Entries shown: Begin

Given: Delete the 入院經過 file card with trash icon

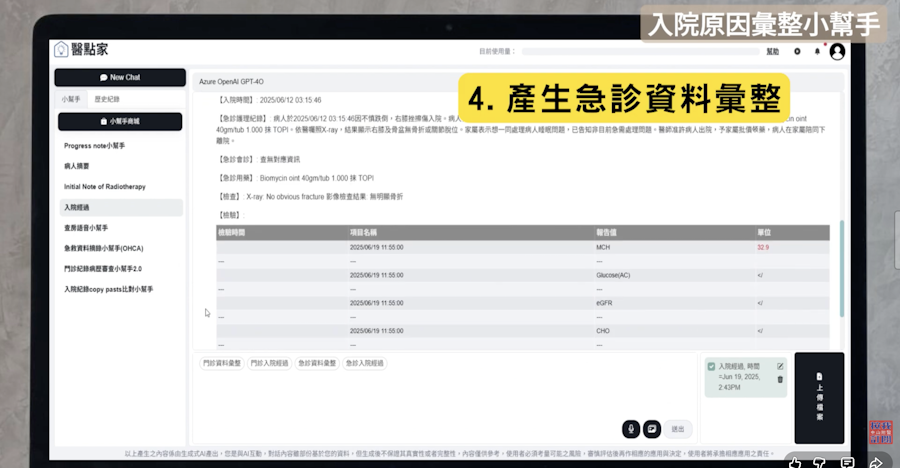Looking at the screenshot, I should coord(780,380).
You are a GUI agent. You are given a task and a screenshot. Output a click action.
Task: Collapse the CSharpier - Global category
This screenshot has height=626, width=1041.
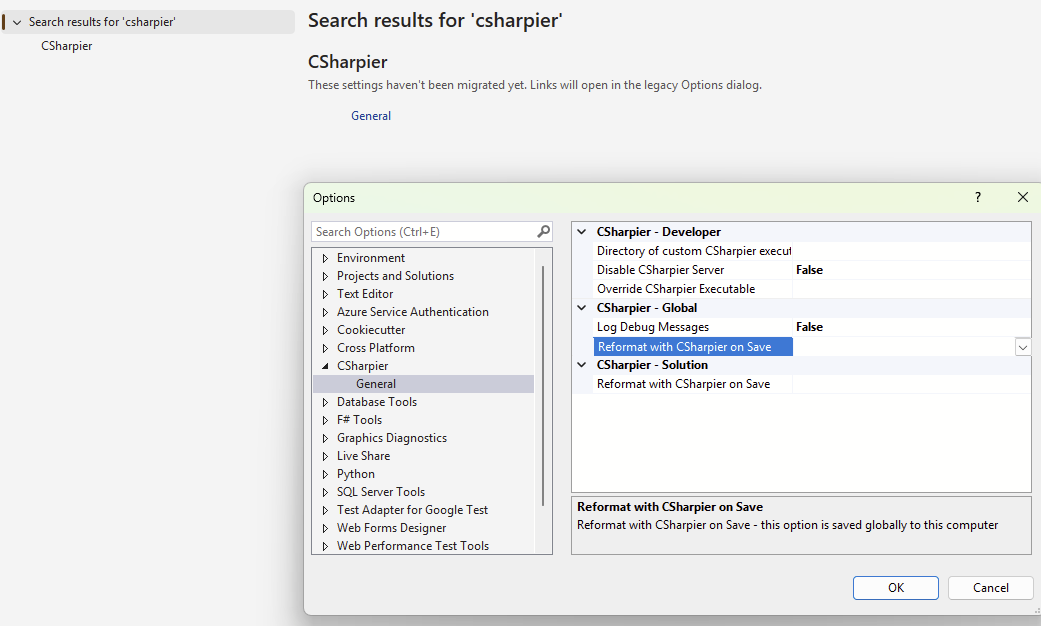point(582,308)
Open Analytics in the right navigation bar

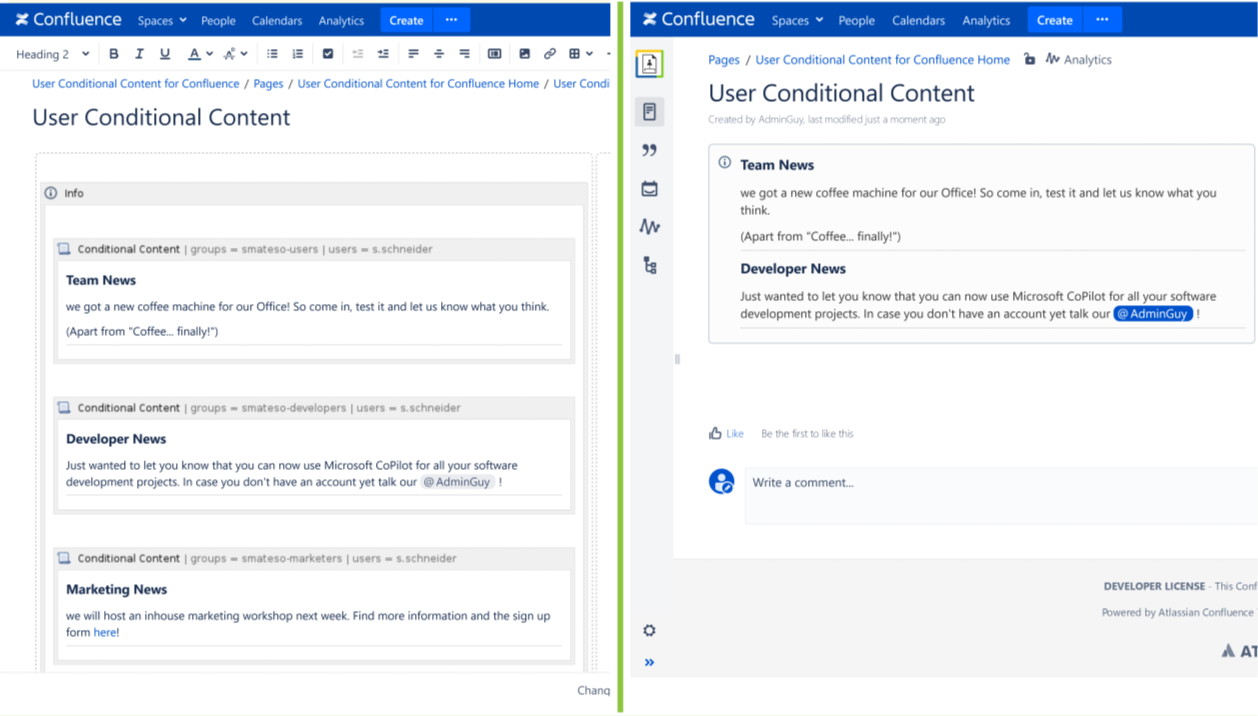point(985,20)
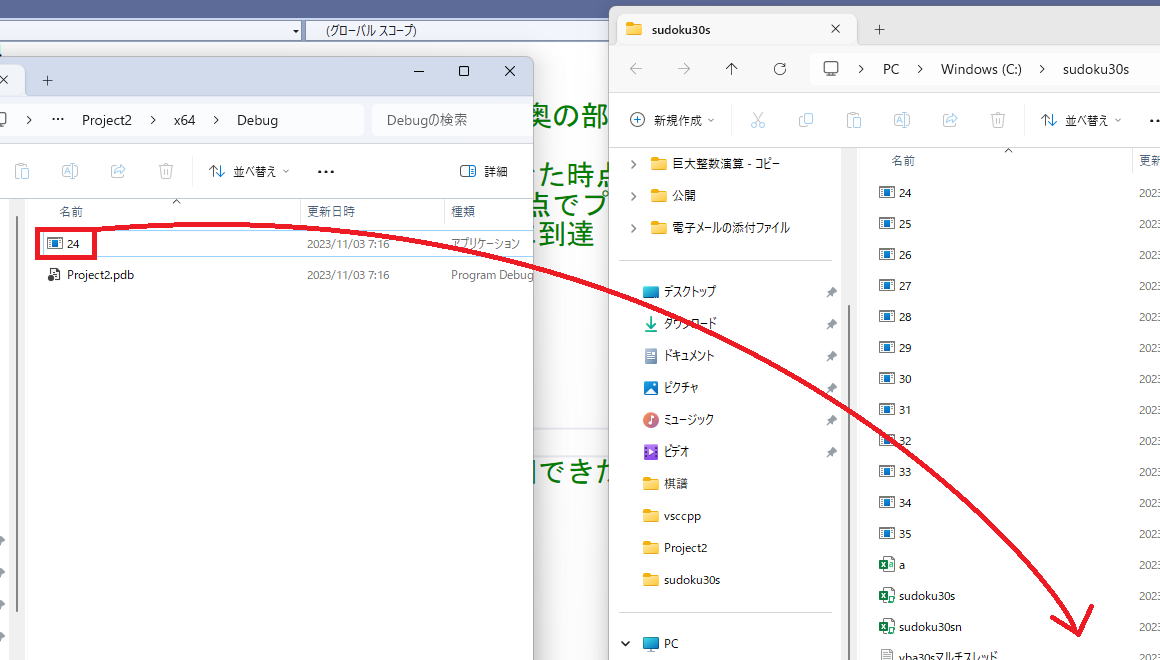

Entries shown: End
Entries shown: Begin

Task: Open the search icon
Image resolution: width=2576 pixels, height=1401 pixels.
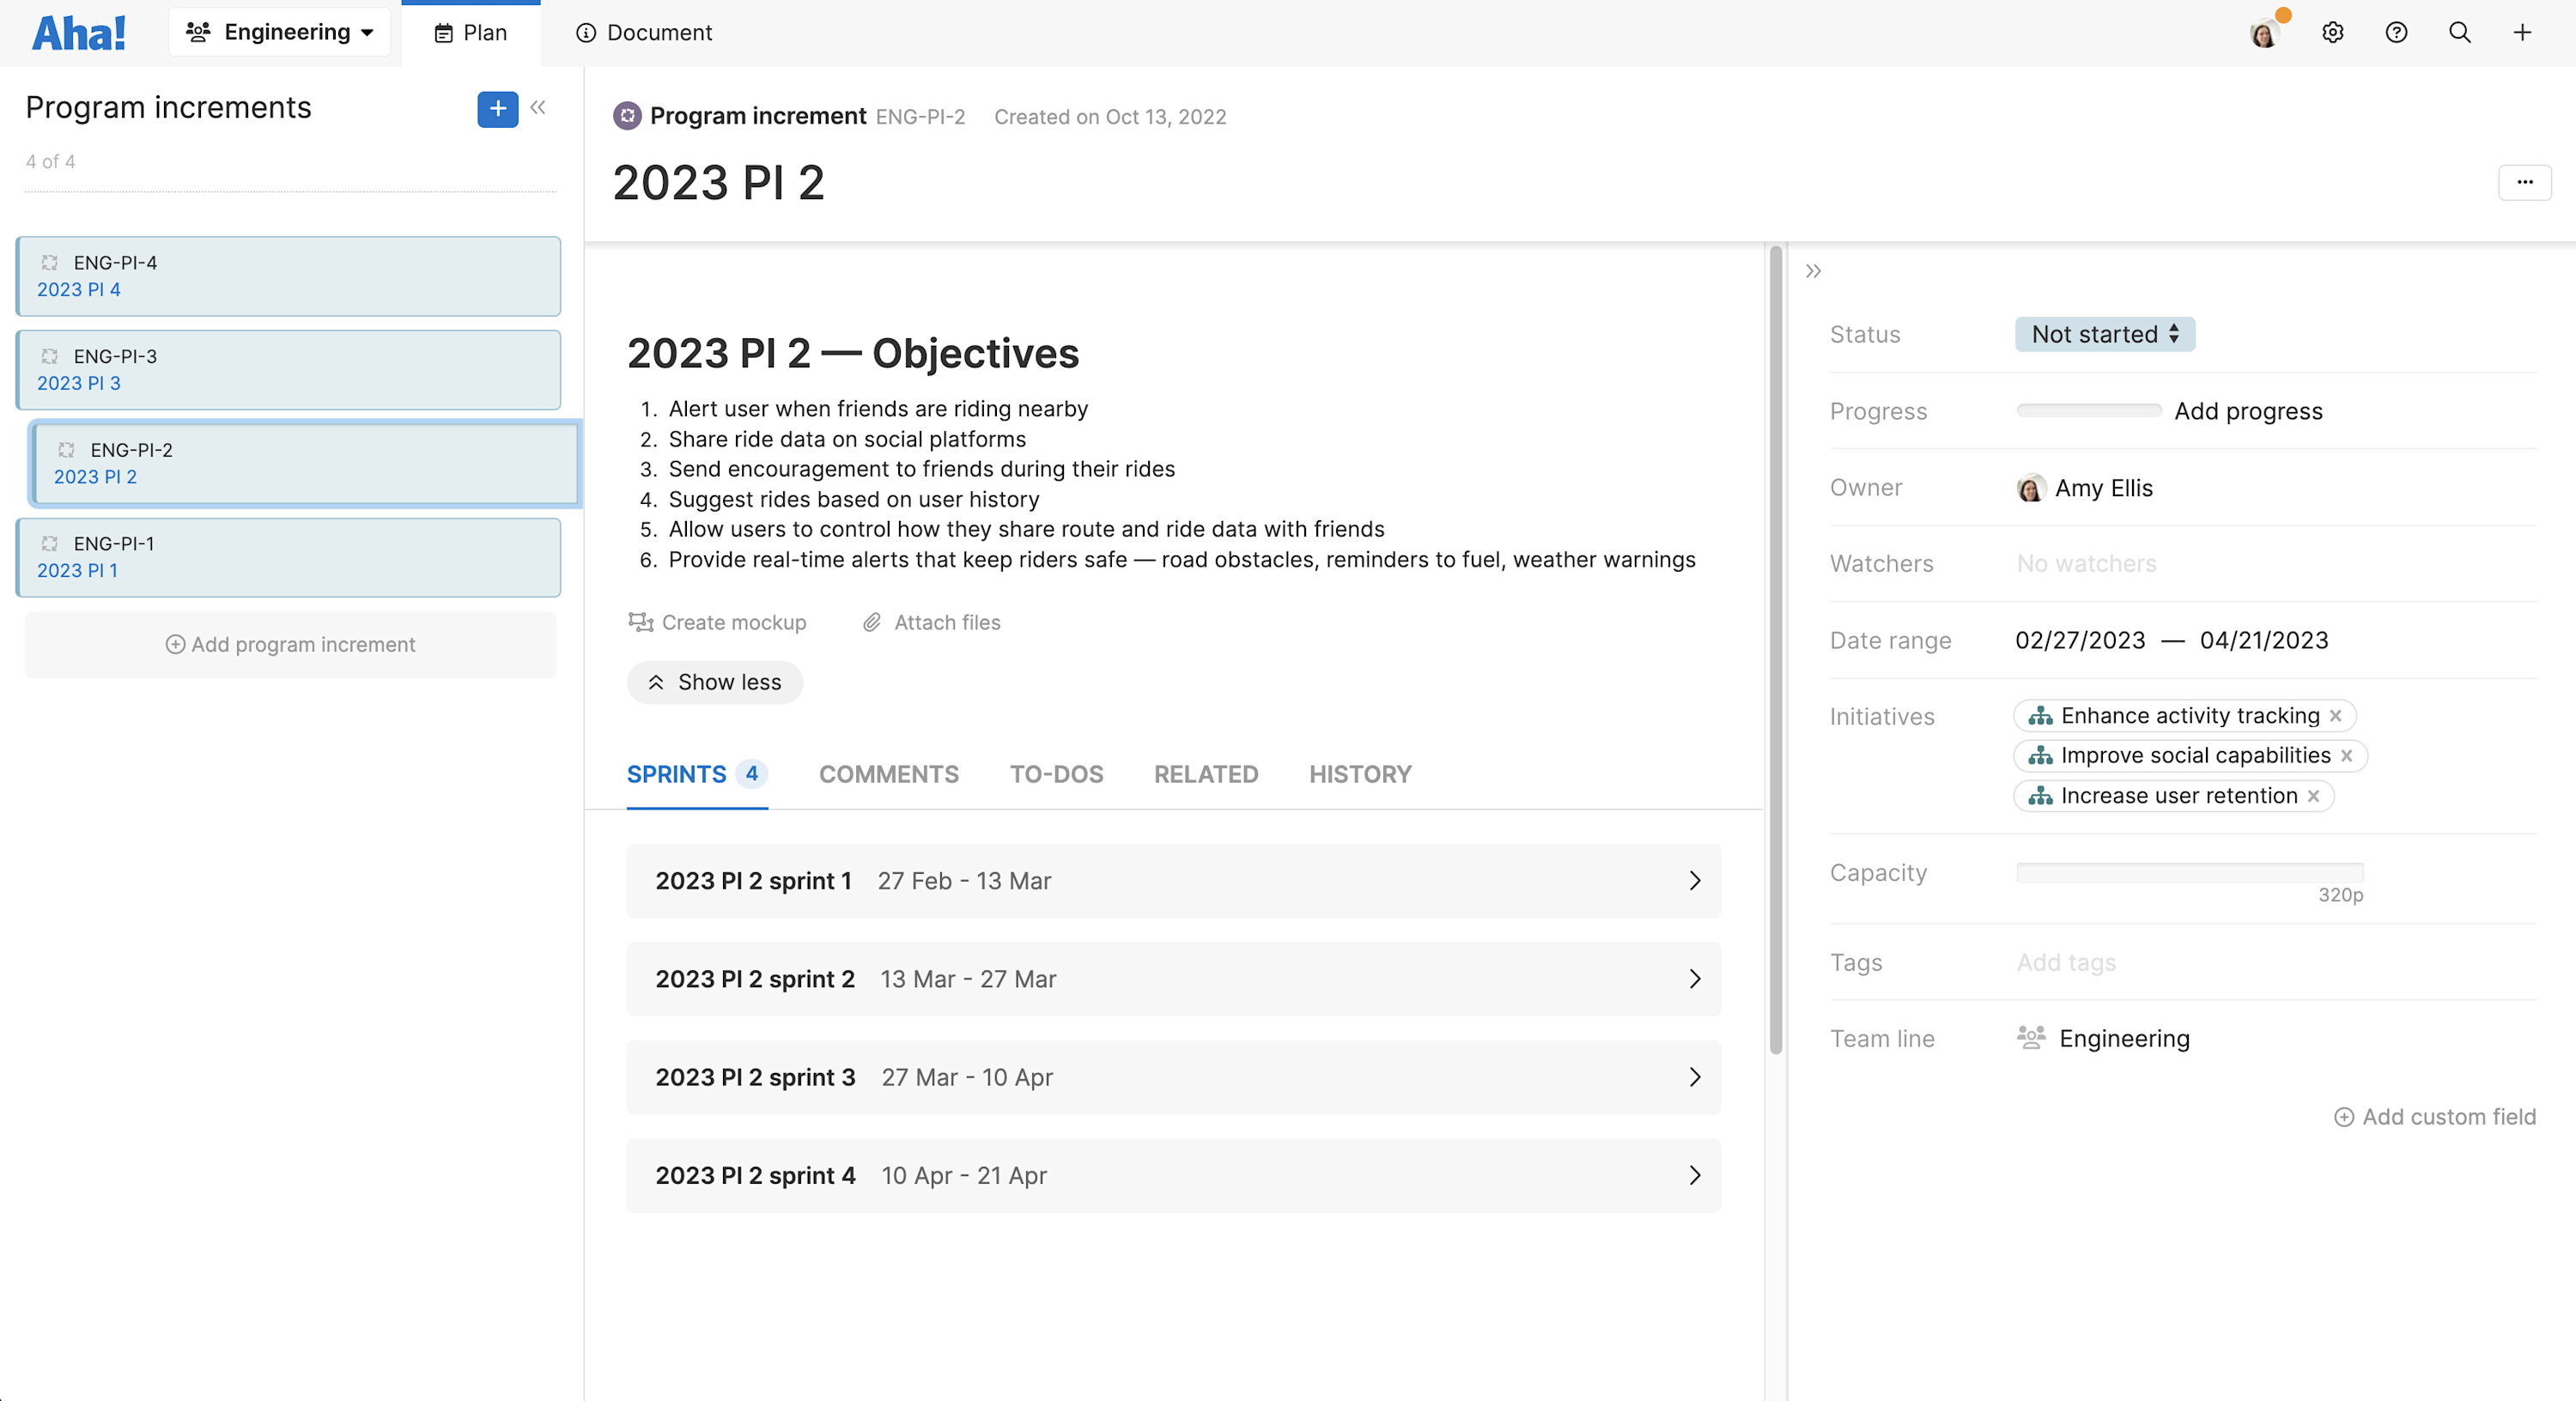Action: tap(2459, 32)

Entries shown: End

Work to be completed:
Would you output only the span of the records above that opens with the line containing "Given: Delete the" and closes with the line containing "Task: Collapse the", ends included and pictures dropped?

Response box:
Given: Delete the 入院經過 file card with trash icon

Looking at the screenshot, I should coord(780,380).
You are a GUI agent. You are given a task and a screenshot. Output a click action.
Task: Collapse the CSharpier - Global category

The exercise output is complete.